> _What the task requires_: Lines from the material below that hold the string "will" are what is needed; copy each of them.

++++++

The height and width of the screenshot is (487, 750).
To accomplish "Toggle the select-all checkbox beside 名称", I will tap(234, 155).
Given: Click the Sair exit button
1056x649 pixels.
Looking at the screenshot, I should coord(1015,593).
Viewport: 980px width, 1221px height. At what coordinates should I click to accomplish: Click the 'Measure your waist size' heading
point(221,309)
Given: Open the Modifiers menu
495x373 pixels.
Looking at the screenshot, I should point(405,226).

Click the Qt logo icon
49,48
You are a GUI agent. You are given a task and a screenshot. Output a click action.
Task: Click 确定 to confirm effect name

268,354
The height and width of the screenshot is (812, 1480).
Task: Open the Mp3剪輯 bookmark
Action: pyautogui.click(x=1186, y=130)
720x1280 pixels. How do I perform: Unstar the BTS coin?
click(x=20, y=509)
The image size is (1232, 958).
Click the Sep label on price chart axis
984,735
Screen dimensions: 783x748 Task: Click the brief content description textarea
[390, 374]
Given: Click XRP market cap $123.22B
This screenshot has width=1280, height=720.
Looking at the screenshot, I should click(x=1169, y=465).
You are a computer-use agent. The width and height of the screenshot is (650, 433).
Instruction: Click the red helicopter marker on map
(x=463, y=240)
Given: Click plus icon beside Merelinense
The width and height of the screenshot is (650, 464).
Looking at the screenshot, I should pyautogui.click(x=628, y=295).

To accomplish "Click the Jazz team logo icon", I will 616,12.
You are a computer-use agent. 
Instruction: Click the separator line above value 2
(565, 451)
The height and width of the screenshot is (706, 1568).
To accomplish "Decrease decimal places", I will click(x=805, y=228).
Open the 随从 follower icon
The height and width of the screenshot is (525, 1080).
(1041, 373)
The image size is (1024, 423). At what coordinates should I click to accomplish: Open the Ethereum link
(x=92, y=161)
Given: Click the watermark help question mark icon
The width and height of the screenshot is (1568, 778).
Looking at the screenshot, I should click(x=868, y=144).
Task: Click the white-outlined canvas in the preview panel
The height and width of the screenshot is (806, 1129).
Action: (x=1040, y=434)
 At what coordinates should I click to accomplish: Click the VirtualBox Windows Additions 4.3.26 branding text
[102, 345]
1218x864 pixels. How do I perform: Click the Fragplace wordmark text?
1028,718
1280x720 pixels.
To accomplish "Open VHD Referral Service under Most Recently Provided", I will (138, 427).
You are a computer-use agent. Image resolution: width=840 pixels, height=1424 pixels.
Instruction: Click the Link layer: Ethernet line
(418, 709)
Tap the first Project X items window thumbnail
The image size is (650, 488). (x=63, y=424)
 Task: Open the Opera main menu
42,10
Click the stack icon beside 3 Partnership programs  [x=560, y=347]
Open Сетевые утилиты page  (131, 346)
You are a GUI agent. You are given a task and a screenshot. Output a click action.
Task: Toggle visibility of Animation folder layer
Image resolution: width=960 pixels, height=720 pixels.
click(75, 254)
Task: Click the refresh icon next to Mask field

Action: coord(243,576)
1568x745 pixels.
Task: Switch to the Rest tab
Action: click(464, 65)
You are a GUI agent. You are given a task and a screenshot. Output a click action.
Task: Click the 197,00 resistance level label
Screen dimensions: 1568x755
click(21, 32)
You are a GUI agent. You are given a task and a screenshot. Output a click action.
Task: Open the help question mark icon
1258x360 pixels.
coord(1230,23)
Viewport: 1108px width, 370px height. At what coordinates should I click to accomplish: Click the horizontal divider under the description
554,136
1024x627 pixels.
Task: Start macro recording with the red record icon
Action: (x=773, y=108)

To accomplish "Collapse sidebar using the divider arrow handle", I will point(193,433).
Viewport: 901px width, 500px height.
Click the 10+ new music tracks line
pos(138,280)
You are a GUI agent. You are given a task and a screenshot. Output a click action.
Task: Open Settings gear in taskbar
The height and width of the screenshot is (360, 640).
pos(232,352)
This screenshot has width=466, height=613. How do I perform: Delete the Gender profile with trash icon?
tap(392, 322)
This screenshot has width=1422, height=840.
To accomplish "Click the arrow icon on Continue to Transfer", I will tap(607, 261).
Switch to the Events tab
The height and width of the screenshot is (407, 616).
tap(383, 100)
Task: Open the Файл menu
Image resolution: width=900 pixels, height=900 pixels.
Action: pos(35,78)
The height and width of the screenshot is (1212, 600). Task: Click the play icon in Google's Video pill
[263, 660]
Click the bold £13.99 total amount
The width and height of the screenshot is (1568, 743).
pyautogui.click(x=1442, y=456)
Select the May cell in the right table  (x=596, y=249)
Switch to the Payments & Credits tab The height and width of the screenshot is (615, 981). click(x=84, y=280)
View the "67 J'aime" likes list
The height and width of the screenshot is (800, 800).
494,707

++++++

> _Solved problem_:
To accomplish "Toggle the select-all checkbox beside 名称", I will tap(234, 155).
To accomplish "Click the Jazz team logo icon", I will 616,12.
To accomplish "Decrease decimal places", I will click(x=805, y=228).
To accomplish "Open VHD Referral Service under Most Recently Provided", I will (138, 427).
To accomplish "Collapse sidebar using the divider arrow handle", I will point(193,433).
To accomplish "Click the arrow icon on Continue to Transfer", I will tap(607, 261).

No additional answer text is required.